Users can connect to a remote session from Azure Virtual Desktop using the Remote Desktop Protocol (RDP) with a UDP or TCP-based transport. RDP Shortpath establishes a UDP-based transport between a local device Windows App or the Remote Desktop app on supported platforms and session host.

UDP-based transport offers better connection reliability and more consistent latency. TCP-based reverse connect transport provides the best compatibility with various networking configurations and has a high success rate for establishing RDP connections. If a UDP connection can't be established, a TCP-based reverse connect transport is used as a fallback connection method.

There are four options for RDP Shortpath that provide flexibility for how you want client devices to a remote session using UDP:

  • RDP Shortpath for managed networks: A direct UDP connection between a client device and session host using a private connection, such as ExpressRoute private peering or a virtual private network (VPN). You enable the RDP Shortpath listener on session hosts and allow an inbound port to accept connections.

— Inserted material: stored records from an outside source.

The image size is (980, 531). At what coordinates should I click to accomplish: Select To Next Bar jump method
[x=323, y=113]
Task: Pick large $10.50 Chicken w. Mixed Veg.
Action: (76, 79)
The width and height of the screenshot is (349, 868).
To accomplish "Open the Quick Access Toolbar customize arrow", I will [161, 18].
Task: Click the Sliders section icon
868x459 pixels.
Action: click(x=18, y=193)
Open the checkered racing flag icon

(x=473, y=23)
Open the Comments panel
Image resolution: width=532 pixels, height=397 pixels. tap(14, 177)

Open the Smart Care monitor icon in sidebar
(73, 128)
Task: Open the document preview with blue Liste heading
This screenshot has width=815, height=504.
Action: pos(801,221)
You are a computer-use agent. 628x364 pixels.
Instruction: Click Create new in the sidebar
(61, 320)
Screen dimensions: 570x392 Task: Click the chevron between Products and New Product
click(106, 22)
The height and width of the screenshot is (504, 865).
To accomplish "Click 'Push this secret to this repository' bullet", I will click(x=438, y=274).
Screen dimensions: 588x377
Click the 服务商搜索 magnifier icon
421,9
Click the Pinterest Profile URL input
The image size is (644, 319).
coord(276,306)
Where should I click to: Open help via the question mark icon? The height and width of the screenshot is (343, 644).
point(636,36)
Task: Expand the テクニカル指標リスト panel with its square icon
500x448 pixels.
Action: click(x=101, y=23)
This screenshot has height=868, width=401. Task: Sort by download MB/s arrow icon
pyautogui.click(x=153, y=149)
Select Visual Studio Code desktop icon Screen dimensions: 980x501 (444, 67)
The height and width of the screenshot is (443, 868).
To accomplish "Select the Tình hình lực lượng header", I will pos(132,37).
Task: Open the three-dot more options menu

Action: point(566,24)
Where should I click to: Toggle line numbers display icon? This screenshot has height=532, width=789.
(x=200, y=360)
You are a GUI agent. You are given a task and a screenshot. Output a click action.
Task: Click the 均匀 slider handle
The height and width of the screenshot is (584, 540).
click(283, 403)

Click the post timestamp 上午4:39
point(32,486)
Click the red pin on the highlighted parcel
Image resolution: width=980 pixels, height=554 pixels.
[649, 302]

  • RDP Shortpath for managed networks with ICE/STUN: A direct UDP connection between a client device and session host using a private connection, such as ExpressRoute private peering or a virtual private network (VPN). When the RDP Shortpath listener isn't enabled on session hosts and an inbound port isn't allowed, ICE/STUN is used to discover available IP addresses and a dynamic port that can be used for a connection. The port range is configurable.

  • RDP Shortpath for public networks with ICE/STUN: A direct UDP connection between a client device and session host using a public connection. ICE/STUN is used to discover available IP addresses and a dynamic port that can be used for a connection. The RDP Shortpath listener and an inbound port aren't required. The port range is configurable.

  • RDP Shortpath for public networks via TURN: A relayed UDP connection between a client device and session host using a public connection where TURN relays traffic through an intermediate server between a client and session host. An example of when you use this option is if a connection uses Symmetric NAT. A dynamic port is used for a connection; the port range is configurable. For a list of Azure regions that TURN is available, see supported Azure regions with TURN availability. The connection from the client device must also be within a supported location. The RDP Shortpath listener and an inbound port aren't required.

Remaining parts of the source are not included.